EXERCISE AIM
Look below for the line containing "TRAVEL (1028, 27)"; from there through the line containing "Twitter (193, 2428)", both lines included, please set down each line exactly and nothing else.

┌──

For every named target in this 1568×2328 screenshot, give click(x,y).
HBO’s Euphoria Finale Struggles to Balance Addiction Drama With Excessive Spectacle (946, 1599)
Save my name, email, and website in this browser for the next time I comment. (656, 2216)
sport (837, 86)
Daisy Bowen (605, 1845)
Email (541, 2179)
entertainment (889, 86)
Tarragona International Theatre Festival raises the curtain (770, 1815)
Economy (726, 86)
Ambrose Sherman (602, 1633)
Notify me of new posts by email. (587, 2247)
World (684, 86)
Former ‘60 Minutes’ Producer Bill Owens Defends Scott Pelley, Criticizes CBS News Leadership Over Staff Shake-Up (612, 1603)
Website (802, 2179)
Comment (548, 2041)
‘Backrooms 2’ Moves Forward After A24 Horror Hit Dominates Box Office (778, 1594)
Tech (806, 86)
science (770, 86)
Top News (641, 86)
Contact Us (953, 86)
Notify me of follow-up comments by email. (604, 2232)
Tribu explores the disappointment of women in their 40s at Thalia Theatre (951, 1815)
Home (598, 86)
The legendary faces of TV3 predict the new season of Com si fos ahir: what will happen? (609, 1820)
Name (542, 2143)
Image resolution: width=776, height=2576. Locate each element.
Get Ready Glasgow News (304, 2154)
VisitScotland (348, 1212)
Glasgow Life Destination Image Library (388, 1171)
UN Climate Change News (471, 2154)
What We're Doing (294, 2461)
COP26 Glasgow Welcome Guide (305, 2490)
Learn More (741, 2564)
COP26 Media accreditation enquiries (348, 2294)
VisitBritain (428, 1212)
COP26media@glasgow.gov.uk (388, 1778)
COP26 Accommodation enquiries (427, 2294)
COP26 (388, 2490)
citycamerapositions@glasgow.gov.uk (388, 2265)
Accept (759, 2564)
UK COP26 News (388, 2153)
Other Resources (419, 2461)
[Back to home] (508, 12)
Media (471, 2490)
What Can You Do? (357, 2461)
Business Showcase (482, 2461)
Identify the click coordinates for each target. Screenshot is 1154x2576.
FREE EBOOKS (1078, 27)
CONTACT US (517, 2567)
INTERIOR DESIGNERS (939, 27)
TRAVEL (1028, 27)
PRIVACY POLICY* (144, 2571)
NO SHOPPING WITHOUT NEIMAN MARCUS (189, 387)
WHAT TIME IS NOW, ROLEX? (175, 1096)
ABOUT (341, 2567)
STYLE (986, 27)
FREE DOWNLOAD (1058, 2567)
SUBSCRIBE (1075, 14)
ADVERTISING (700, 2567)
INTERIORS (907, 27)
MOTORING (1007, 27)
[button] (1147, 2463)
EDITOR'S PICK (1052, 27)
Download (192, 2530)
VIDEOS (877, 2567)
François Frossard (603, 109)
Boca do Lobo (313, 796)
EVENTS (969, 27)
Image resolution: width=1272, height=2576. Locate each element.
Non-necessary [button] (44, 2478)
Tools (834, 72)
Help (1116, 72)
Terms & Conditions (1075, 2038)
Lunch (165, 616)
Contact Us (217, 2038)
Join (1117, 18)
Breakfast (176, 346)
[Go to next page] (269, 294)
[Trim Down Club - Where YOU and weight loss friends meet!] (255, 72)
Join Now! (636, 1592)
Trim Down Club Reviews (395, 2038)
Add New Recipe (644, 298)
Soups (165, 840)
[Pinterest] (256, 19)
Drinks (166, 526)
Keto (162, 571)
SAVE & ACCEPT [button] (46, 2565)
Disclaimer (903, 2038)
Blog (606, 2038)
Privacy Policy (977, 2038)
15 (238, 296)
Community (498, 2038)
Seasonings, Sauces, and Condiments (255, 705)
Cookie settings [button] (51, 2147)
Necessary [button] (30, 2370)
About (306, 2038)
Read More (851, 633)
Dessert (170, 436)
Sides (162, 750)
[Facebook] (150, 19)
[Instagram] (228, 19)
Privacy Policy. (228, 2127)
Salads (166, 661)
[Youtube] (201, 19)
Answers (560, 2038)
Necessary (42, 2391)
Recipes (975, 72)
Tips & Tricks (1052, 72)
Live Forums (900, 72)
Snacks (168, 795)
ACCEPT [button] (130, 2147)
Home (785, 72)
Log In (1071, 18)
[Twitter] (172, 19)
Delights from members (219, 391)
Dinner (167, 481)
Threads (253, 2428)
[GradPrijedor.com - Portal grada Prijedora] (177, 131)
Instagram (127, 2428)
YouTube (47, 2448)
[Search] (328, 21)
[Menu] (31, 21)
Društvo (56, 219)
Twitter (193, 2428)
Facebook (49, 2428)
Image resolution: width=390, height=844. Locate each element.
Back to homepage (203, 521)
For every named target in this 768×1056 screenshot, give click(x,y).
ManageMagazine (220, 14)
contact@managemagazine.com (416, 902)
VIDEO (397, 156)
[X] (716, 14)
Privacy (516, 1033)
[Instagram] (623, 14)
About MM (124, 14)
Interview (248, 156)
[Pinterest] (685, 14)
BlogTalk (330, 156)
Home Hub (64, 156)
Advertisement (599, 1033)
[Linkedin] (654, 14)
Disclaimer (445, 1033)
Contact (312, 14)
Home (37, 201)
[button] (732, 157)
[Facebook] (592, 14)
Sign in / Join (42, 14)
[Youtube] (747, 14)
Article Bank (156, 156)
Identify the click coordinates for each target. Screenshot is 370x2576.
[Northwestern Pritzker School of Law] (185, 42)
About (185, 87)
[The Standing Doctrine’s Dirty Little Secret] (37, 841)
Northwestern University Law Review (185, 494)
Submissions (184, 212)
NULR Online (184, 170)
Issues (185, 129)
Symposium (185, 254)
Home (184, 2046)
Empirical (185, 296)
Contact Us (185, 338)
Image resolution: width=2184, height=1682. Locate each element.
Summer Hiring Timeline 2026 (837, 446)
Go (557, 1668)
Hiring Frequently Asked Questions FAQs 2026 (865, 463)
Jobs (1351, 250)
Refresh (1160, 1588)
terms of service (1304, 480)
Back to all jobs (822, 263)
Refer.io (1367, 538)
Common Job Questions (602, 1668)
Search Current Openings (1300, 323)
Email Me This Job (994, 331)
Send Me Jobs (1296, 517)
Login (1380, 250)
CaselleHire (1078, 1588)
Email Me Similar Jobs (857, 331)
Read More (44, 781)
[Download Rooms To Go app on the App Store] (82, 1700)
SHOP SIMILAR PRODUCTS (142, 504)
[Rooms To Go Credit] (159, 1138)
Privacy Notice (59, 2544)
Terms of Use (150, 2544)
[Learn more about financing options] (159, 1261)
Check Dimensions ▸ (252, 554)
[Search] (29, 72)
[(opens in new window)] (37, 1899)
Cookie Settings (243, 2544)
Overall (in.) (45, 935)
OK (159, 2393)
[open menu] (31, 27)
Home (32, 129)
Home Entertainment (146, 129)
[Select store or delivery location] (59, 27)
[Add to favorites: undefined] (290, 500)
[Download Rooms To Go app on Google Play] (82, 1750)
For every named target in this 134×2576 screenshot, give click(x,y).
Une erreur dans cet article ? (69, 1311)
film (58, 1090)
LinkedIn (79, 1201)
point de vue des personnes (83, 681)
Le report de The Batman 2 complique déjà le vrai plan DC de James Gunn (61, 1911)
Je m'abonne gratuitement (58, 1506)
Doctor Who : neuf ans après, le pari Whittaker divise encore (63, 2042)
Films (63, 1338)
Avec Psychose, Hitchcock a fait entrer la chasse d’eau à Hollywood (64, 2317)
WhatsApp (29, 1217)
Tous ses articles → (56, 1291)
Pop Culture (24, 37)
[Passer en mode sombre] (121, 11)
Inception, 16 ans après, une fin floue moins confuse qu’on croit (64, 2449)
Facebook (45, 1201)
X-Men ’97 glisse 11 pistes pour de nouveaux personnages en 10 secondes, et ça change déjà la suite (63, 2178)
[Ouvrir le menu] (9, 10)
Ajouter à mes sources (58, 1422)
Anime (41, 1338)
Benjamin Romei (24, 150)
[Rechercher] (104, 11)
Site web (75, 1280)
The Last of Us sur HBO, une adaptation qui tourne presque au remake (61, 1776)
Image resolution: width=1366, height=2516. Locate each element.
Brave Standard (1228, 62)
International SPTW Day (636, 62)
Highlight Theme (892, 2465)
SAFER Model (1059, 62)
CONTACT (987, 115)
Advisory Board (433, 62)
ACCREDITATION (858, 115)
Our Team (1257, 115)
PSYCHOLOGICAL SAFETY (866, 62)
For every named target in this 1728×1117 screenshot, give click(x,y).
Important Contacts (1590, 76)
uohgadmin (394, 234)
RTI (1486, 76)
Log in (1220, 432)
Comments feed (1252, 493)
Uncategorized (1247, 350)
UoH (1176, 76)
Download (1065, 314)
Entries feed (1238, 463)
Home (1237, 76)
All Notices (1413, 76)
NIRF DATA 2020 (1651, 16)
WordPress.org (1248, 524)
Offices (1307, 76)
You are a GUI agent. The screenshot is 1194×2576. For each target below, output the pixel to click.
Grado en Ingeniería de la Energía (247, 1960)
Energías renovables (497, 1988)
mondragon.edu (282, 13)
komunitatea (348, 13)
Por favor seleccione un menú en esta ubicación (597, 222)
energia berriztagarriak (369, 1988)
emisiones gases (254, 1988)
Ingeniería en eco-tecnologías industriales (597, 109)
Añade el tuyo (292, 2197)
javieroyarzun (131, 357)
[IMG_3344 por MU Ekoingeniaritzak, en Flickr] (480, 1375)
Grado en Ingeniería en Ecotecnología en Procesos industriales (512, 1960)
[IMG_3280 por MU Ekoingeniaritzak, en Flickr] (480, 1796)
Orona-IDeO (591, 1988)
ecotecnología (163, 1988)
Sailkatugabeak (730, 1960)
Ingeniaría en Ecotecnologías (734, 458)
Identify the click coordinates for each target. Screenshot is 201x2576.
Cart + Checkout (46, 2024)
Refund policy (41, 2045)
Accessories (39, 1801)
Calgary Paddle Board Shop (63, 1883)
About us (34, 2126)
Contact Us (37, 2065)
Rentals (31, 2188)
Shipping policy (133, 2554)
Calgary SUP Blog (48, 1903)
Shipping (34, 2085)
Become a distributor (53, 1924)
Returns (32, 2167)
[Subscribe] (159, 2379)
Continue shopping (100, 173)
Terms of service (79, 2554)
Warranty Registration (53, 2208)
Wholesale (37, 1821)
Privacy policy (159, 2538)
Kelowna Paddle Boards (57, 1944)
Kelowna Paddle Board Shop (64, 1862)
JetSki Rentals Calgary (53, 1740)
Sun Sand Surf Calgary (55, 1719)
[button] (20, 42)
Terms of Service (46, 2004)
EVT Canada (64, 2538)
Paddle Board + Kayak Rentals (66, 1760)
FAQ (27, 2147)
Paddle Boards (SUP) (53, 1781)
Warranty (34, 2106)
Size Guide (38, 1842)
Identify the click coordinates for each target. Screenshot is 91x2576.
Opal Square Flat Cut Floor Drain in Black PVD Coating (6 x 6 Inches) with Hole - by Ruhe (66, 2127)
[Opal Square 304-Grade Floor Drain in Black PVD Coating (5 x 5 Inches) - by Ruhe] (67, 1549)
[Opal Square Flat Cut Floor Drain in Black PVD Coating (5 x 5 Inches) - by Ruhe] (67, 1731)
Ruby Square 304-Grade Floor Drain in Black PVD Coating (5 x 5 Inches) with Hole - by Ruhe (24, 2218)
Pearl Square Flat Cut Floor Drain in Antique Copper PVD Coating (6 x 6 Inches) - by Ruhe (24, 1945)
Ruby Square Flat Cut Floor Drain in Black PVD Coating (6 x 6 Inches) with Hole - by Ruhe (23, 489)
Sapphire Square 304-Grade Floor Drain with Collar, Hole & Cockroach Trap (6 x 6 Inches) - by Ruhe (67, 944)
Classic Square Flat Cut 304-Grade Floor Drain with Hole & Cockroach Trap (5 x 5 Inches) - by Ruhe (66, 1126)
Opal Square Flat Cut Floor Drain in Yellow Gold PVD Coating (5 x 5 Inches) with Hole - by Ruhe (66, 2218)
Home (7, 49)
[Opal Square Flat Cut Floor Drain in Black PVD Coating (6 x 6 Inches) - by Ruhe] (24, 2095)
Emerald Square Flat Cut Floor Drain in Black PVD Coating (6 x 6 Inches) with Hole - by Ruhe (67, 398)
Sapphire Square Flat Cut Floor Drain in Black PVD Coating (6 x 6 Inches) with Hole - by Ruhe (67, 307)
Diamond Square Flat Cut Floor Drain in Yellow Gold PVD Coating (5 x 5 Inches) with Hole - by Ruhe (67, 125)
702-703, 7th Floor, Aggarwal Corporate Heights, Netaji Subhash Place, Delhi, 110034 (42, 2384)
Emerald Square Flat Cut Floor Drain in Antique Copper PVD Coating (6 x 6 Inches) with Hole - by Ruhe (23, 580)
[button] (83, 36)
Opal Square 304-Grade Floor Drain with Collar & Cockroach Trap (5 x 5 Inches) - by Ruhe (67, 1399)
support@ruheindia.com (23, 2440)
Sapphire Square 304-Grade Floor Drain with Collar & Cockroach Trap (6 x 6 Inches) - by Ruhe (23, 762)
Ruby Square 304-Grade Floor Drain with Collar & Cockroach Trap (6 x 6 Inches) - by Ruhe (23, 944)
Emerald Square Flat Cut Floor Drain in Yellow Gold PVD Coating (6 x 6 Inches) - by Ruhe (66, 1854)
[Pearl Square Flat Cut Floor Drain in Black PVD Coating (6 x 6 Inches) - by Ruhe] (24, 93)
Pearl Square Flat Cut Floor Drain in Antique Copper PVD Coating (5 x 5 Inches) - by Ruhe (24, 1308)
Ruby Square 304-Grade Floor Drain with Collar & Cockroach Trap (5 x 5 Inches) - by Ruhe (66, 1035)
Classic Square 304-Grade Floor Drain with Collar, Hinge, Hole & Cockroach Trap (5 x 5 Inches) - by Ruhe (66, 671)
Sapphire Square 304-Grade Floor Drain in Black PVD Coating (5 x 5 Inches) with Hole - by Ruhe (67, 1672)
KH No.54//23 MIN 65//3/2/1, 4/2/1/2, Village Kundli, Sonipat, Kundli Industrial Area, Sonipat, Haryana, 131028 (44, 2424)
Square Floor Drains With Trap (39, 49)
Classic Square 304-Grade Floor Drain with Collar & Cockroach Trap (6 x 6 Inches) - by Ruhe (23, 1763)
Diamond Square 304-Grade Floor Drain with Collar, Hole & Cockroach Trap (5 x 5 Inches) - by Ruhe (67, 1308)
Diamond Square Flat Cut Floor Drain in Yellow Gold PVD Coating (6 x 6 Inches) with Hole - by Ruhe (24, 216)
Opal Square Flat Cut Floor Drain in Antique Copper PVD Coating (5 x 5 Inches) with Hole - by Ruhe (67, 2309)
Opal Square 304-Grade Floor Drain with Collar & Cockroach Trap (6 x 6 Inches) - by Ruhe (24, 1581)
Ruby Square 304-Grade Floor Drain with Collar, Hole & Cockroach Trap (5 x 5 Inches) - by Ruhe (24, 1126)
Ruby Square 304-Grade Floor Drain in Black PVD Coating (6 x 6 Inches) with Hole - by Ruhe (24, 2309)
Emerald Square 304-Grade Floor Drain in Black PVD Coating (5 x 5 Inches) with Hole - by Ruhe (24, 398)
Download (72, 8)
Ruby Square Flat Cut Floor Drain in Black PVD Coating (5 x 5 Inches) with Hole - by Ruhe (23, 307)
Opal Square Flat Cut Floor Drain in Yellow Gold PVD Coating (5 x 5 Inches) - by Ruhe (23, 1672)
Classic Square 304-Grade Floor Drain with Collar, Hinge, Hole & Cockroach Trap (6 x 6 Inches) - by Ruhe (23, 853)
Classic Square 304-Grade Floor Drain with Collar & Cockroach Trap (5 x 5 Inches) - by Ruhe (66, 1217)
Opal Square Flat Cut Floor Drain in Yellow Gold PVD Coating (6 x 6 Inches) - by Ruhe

└──

REPLY TO THE TASK
TRAVEL (1028, 27)
PRIVACY POLICY* (144, 2571)
NO SHOPPING WITHOUT NEIMAN MARCUS (189, 387)
WHAT TIME IS NOW, ROLEX? (175, 1096)
ABOUT (341, 2567)
STYLE (986, 27)
FREE DOWNLOAD (1058, 2567)
SUBSCRIBE (1075, 14)
ADVERTISING (700, 2567)
INTERIORS (907, 27)
MOTORING (1007, 27)
[button] (1147, 2463)
EDITOR'S PICK (1052, 27)
Download (192, 2530)
VIDEOS (877, 2567)
François Frossard (603, 109)
Boca do Lobo (313, 796)
EVENTS (969, 27)
Image resolution: width=1272, height=2576. Locate each element.
Non-necessary [button] (44, 2478)
Tools (834, 72)
Help (1116, 72)
Terms & Conditions (1075, 2038)
Lunch (165, 616)
Contact Us (217, 2038)
Join (1117, 18)
Breakfast (176, 346)
[Go to next page] (269, 294)
[Trim Down Club - Where YOU and weight loss friends meet!] (255, 72)
Join Now! (636, 1592)
Trim Down Club Reviews (395, 2038)
Add New Recipe (644, 298)
Soups (165, 840)
[Pinterest] (256, 19)
Drinks (166, 526)
Keto (162, 571)
SAVE & ACCEPT [button] (46, 2565)
Disclaimer (903, 2038)
Blog (606, 2038)
Privacy Policy (977, 2038)
15 (238, 296)
Community (498, 2038)
Seasonings, Sauces, and Condiments (255, 705)
Cookie settings [button] (51, 2147)
Necessary [button] (30, 2370)
About (306, 2038)
Read More (851, 633)
Dessert (170, 436)
Sides (162, 750)
[Facebook] (150, 19)
[Instagram] (228, 19)
Privacy Policy. (228, 2127)
Salads (166, 661)
[Youtube] (201, 19)
Answers (560, 2038)
Necessary (42, 2391)
Recipes (975, 72)
Tips & Tricks (1052, 72)
Live Forums (900, 72)
Snacks (168, 795)
ACCEPT [button] (130, 2147)
Home (785, 72)
Log In (1071, 18)
[Twitter] (172, 19)
Delights from members (219, 391)
Dinner (167, 481)
Threads (253, 2428)
[GradPrijedor.com - Portal grada Prijedora] (177, 131)
Instagram (127, 2428)
YouTube (47, 2448)
[Search] (328, 21)
[Menu] (31, 21)
Društvo (56, 219)
Twitter (193, 2428)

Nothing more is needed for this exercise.